Keywords: Dajiang, Lactobacillusplantarum FS5-5, NaCl, Protein
Introduction
Soybean paste, also called dajiang in northeast of China, is one of traditionally fermented products. For centuries, dajiang plays an important role in people’s daily diet in northeast of China. After microbial fermentation, the nutritions originally find in soybean can be easily digested and absorbed by the body. Lactic acid bacteria are proved as preponderant bacterial flora in dajiang, and play an important role in dajiang because the lactic acid and other organic acids produced by these bacteria act as natural preservatives as well as flavour enhancers.
Adding salt during fermentation of dajiang can prevent spoilage and enhance the flavor of dajiang, but also implies that lactic acid bacteria are challenged by high salt concentration. A sudden increase in the osmolarity of the environment (hyperosmotic stress) results in the movement of water from the cell to the outside, which causes a detrimental loss of cell turgor pressure, changes the intracellular solute concentration and changes the cell volume [1]. In order to maintain growth, lactic acid bacteria use several adaptation strategies to cope with unfavorable osmotic conditions. Rapid and frequent genetic transformations allow them to adjust the expression of proteins and become resilient to this detrimental factor [2]. Le Marrec et al. [3] found that Xaa-Pro dipeptidase (pepQ) showed increased activity and proline- and glutamate-containing peptides were protective under sat-induced stress to contribute to the adaptation of Oenococcus oeni to high salt. Belfiore et al. [4] found that the overexpression of proteins Hsp20, ClpB, ClpL ATPase, GrpE and DnaK occurred during growth of Lactobacillus sakei CRL1756 under salt stress. Zhao et al. [5] analyzed the response of Lactobacillus plantarum ST-III to salt stress by using RNA-seq technology to find that in the presence of Glycine-betaine (GB), the expression level of genes involved in carbohydrate transport and metabolism and ribosomal associated proteins was significantly up-regulated, which might be closely associated with salt stress resistance of L. plantarum ST-III. We aimed to gain an understanding of the response of L. plantarum FS5-5 to salt stress at the level of protein expression.

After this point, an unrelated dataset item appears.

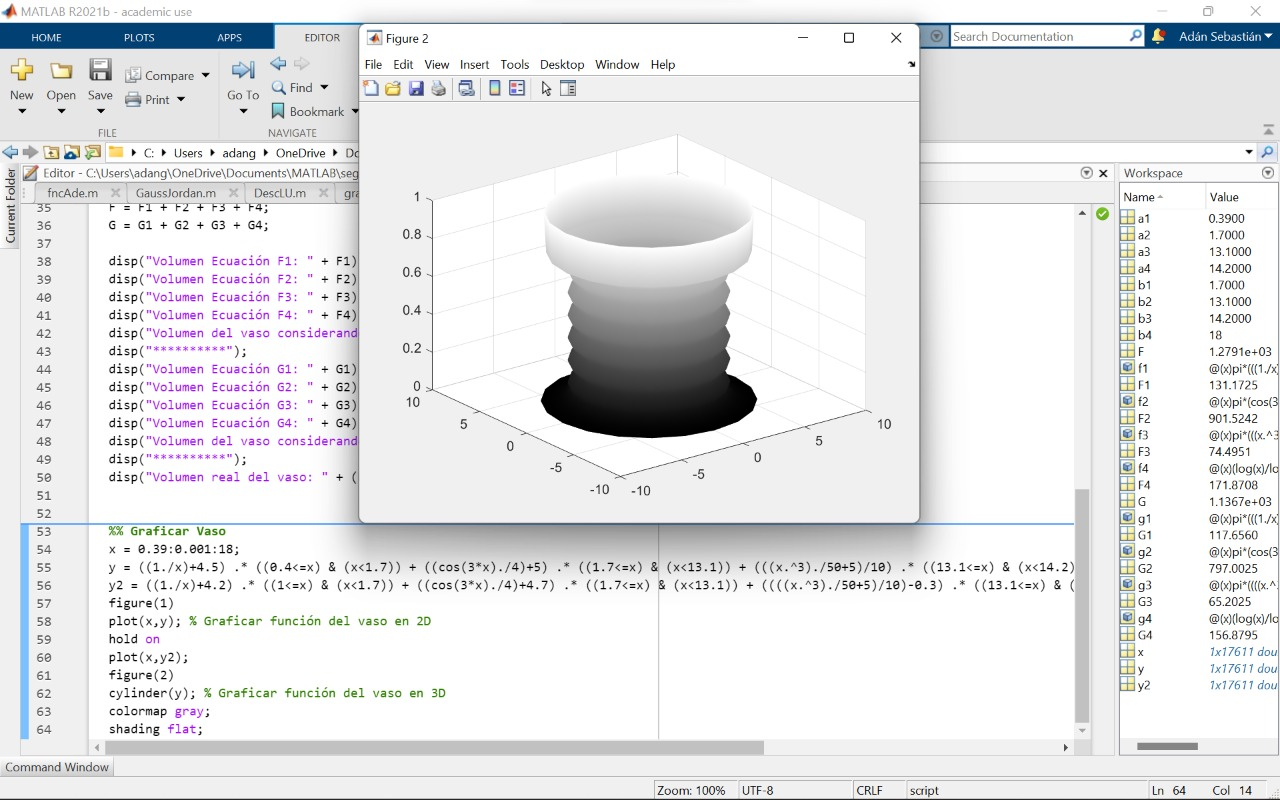Switch to the PLOTS toolstrip tab
1280x800 pixels.
click(139, 37)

In this study, three salt resistant lactic acid bacteria strains were isolated from dajiang in northeast of China and identified as L. plantarum FS5-5, L. plantarum DL3-1 and L. plantarum DL4-5 through physiological studies and 16S rDNA sequence alignment. L. plantarum FS5-5 exhibited the highest salt-tolerant ability and showed better growth than the other two isolated strains. The expression of proteins extracted from L. plantarum FS5-5 cultured in MRS medium containing 0, 3, 6 and 9 % (w/v) NaCl were analyzed by sodium dodecyl sulphate-polyacrylamide gel electrophoresis (SDS-PAGE) and liquid chromatography–mass spectrometry/mass spectrometry (LC–MS/MS). This study should lay a foundation for revealing the salt-tolerant mechanism of L. plantarum FS5-5, and provide an important reference for directed modification of the strain in the future.
Materials and Methods
Collection of Dajiang Samples
In this study, a total of 15 samples of dajiang were collected from Shenyang, Dalian, Fushun, and Benxi City in Liaoning province of China, then immediately put the collection among ice and maintain a lower temperature back to the laboratory for the subsequent experiment in time.

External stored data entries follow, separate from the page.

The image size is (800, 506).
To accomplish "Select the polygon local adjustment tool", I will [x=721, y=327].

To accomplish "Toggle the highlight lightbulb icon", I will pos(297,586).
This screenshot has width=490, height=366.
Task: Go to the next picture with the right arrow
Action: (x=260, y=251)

Isolation and Selection of Salt Tolerance Lactic Acid Bacteria
Aliquots of 1 g from each dajiang sample were vortexed with physiological saline solution [NaCl 0.85 % (w/v)], serial dilution (10−1–10−8) was prepared from the above mixture and was plated on MRS-agar to select lactic acid bacteria. These selected strains were tested for Gram stain and catalase reaction. Distinctly Gram-positive, catalase negative isolates were purified by re-streaking on MRS-agar pH 6.4 and kept in MRS-agar stabs at 4 °C. Lyophilization of isolates was performed for longer storage.

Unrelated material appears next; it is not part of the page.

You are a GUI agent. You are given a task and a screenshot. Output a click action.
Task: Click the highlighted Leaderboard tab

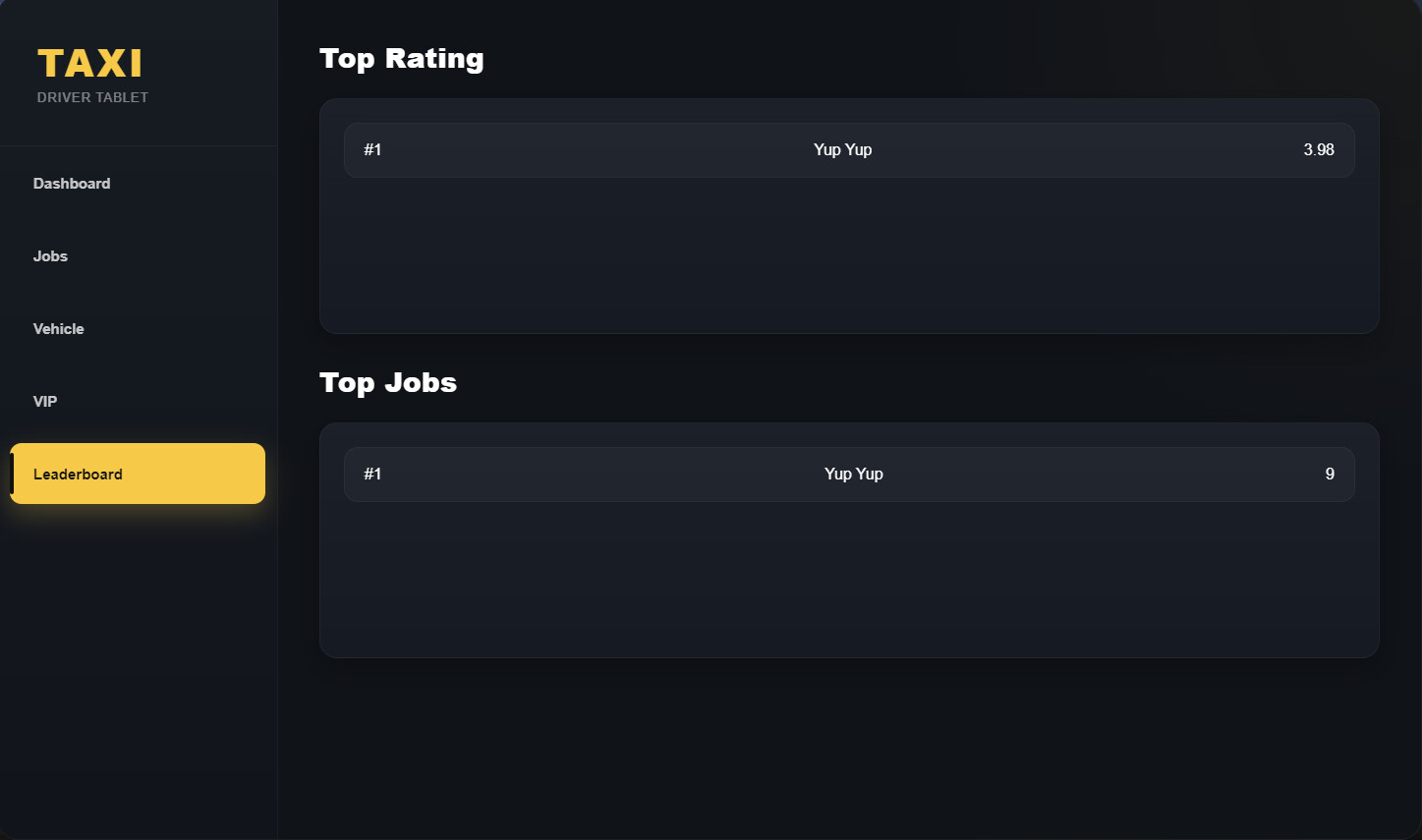[138, 474]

The isolated strains were reactivated by growing in MRS medium at 37 °C for 24 h. Then these strains were cultured in MRS medium added NaCl at 37 °C for 24 h, the concentrations of NaCl were 4, 6, 8, 10, 12, 14, 16 and 18 % (w/v), respectively. Then the cultures were vortexed, absorbance at 600 nm (A600 nm) was measured and compared to a control culture (without a strain).
Identification of Salt Tolerance Lactic Acid Bacteria
The morphological and physiological properties of the isolates were investigated according to Bergey’s manual of systematic bacteriology [6]. Then 16S rDNA gene sequence analysis was constructed. Genomic DNA of the tested strains was extracted by the optimized cetyltrimethylammonium bromide (CTAB) method. The genomic DNA obtained was used as the template of PCR amplification, the volume of each PCR reaction system was 20 μL. Forward primer 5′-AGA GTT TGA TCC TGG CTC AG-3′ and reverse primer 5′-CTA CGG CTA CCT TGT TAC GA-3′ were used to amplify the region corresponding to 1500 bp which was targeted to the whole length of Escherichia coli 16S rDNA gene [7]. The successfully amplified PCR products were sequenced (Majorbio Bio-Pharm Technology Co., Ltd., Shanghai, China). The homology comparison of sequences obtained was performed via NCBI BLAST server (http://www.ncbi.nlm.nih.gov/BLAST/). The sequences were then deposited in Genbank database for obtaining the standard sequence data, and the phylogenetic tree was constructed using MAGE 5.0 software package in a method of Neighbor-Joining [8].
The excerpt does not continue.